BRUSSELS: The European Union agreed on Monday to impose more sanctions on North Korea in retaliation for the nuclear test the country conducted last week, EU officials said. The measures range from financial measures to travel bans and asset freezes against individuals.
The new sanctions include the implementation of individual sanctions approved at UN level as well as EU restrictions on financial dealings and trade sanctions on items potentially linked to Pyonyang’s ballistic and nuclear programmes, the source said.
“It is a tough package that aims to mark our opposition to the nuclear test,” conducted by Pyonyang on February 12, a senior EU diplomat said on the condition of anonymity.
The UN Security Council on January 22 ordered expanded sanctions against North Korea, adding its state space agency, a bank, four trading companies and four individuals to an existing UN sanctions list.
“We have pushed for enhancing the sanctions. This is the answer to a nuclear programme which endangers not only the region but the whole security architecture worldwide,” Germany’s Foreign Minister Guido Westerwelle said during a meeting with his EU counterparts in Brussels.
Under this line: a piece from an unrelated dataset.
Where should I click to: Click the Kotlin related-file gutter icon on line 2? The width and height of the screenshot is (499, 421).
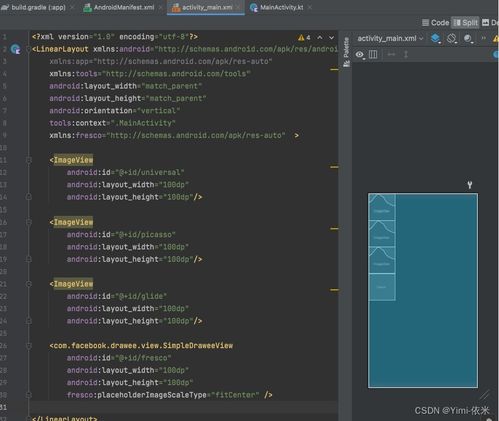point(15,49)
North Korea was widely condemned last week after its third nuclear test since 2006, defying United Nations resolutions and putting the country closer to a workable long-range nuclear missile.
North Korean banks will also be barred from opening new branches in the European Union and European banks would not be able to open new branches in the northeast Asian state. Diplomats could not say if North Korean banks had any branches in the EU.